Goals for freshwater, nationally and internationally, were originally set in 1977 at a UN Water Conference. To achieve these goals in relation to water supply and waste water, the International Drinking Water Supply and Sanitation Decade was established from 1981-90. In 1992, the International Conference on Water and the Environment met to shape the water agenda for UNCED. The topic is addressed in Chapter 18 of Agenda 21. In 1992 the UN General Assembly declared 22 March as World Water Day to highlight further the importance of water, and was one of the key issues at the 1994 meeting of the UN Commission on and freshwater is one of the key global environmental issues to be reviewed at the 1994 UN Commission on Sustainable Development. However, the formulation of international policies which satisfactorily address concerns about water quality and quantity, such as a Framework Convention on Freshwater, have proven very difficult. It is even argued that to properly deal with the international issues would required a restructuring of the governmental set up of nations.

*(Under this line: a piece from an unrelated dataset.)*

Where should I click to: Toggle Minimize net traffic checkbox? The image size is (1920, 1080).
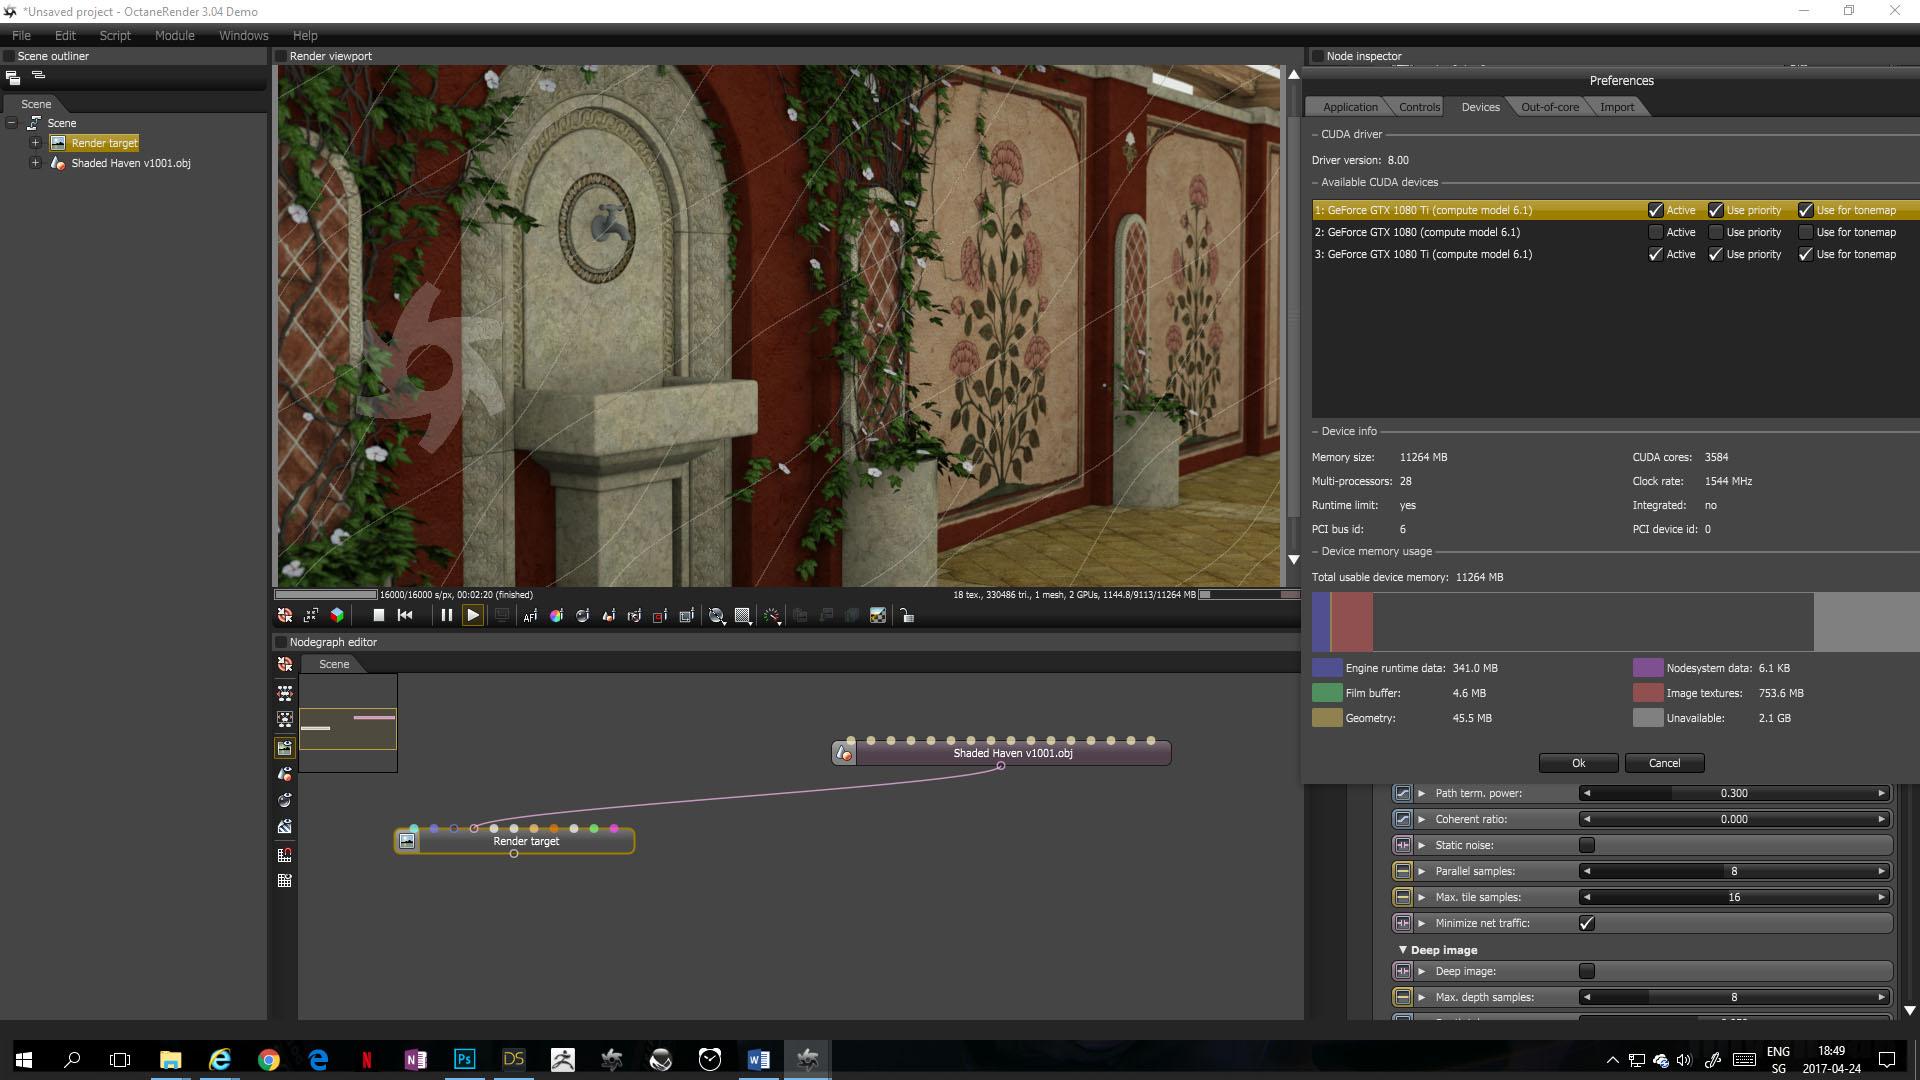(x=1586, y=923)
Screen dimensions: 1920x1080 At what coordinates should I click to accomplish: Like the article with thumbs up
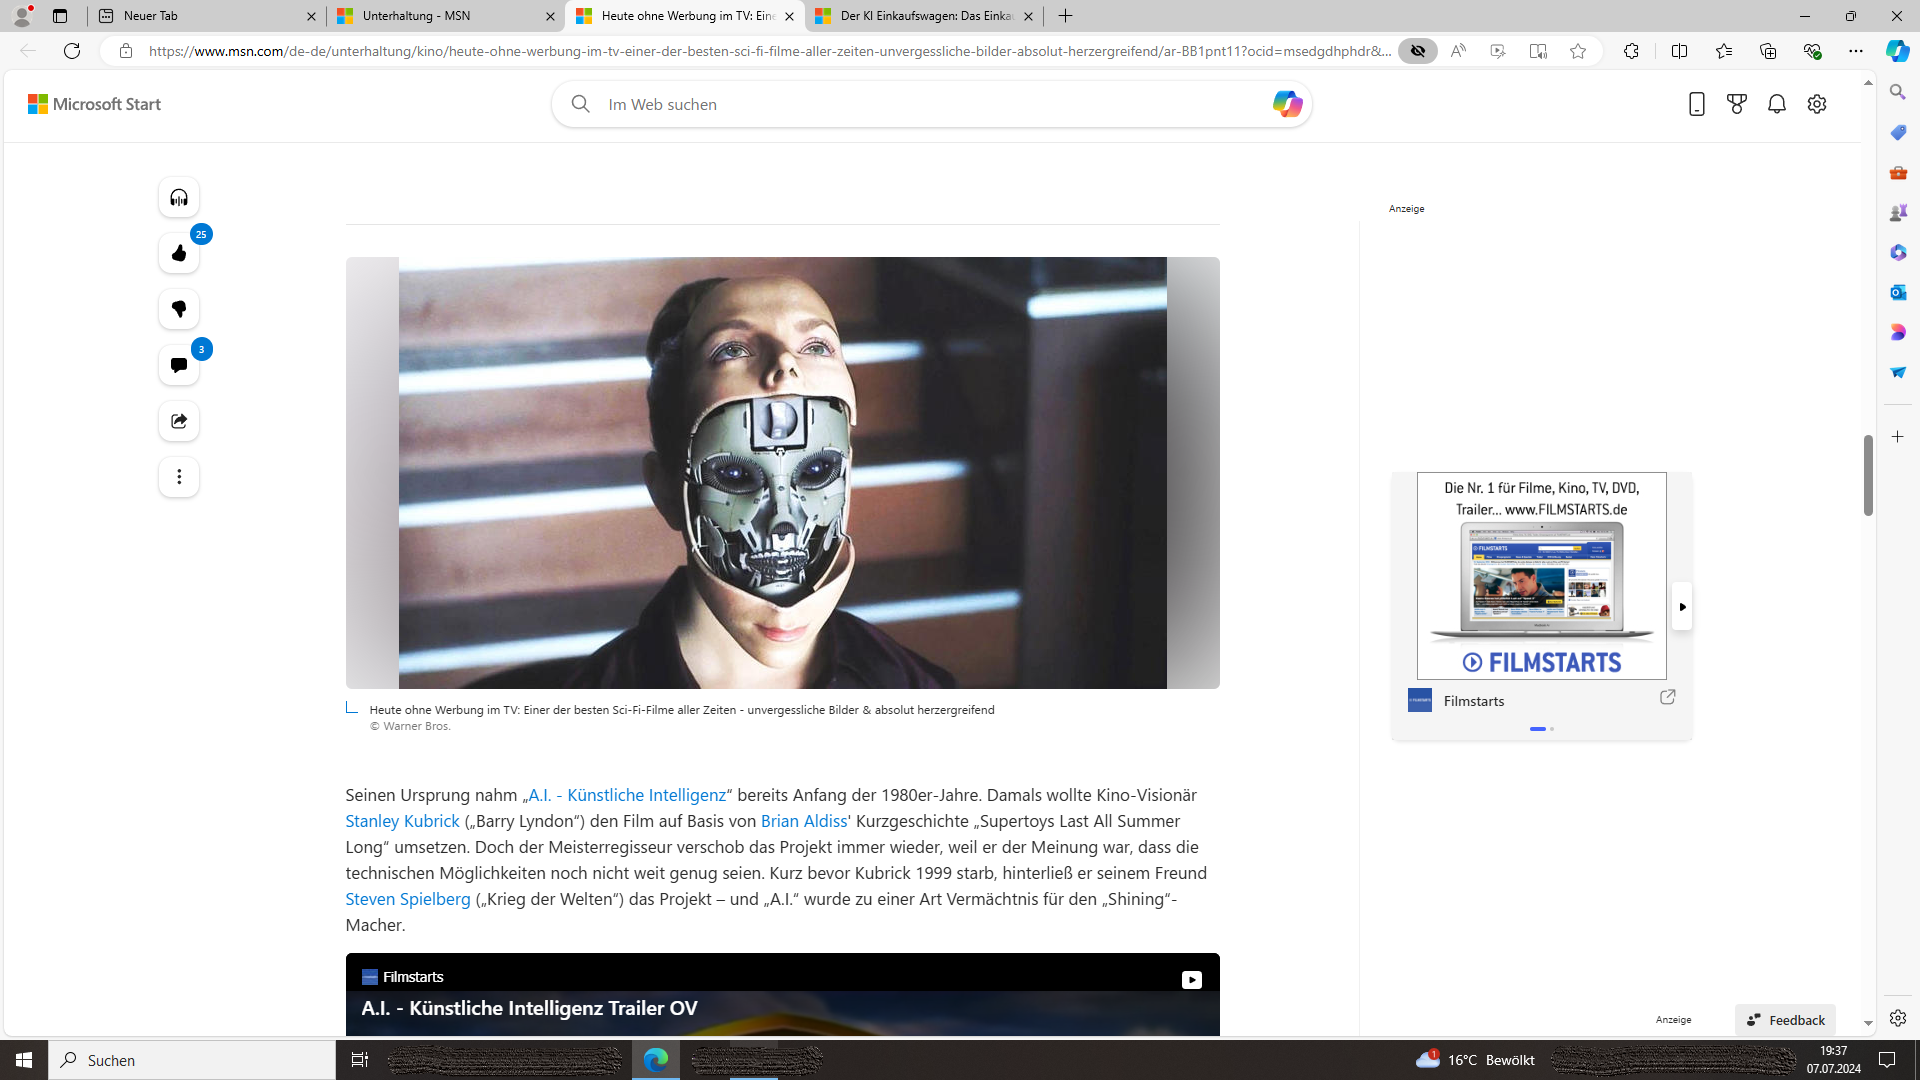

Conceptual obstacles to holistic water management are: (1) the compartmentalized approach taken by most water professionals, representing typical differences in their sectoral focus; (2) scientifically-based paradigms which are incompatible with water's vast complexity, roles and functions, including the quantity/quality bias hydrology/ecology bias linked to geoscience and bioscience, respectively.
There is also the difference between "visible" and "invisible" water. Engineers focus on visible water (blue water), which they can control and regulate. Invisible water (green water) in the soil and air has tended to vanish from focus. For example, dryland productivity has been discussed as a soil issue rather than specifically the presence or absence of water in the root zone. This typifies the conventional dichotomy between land and water, which in Agenda 21 were treated more or less as independent phenomena. Water rarely appears as significant in land productivity in temperate areas. For instance, since European settlement of Australia and the transformation of virgin woodlands into croplands, as much as 10 percent of the former evapotranspiration/green water flow had been transformed into blue water flow in the rivers. Similar changes in the blue/green water partitioning of precipitation have been reported from the Hungarian Plain.
The International Year of Freshwater 2003 received its official launch at a ceremony at the United Nations in New York on 12 December 2002. The aim of the Year is to raise awareness of the importance of protecting and managing freshwater. The UN General Assembly resolution proclaiming the Year was initiated by the Government of Tajikistan and supported by 148 other countries.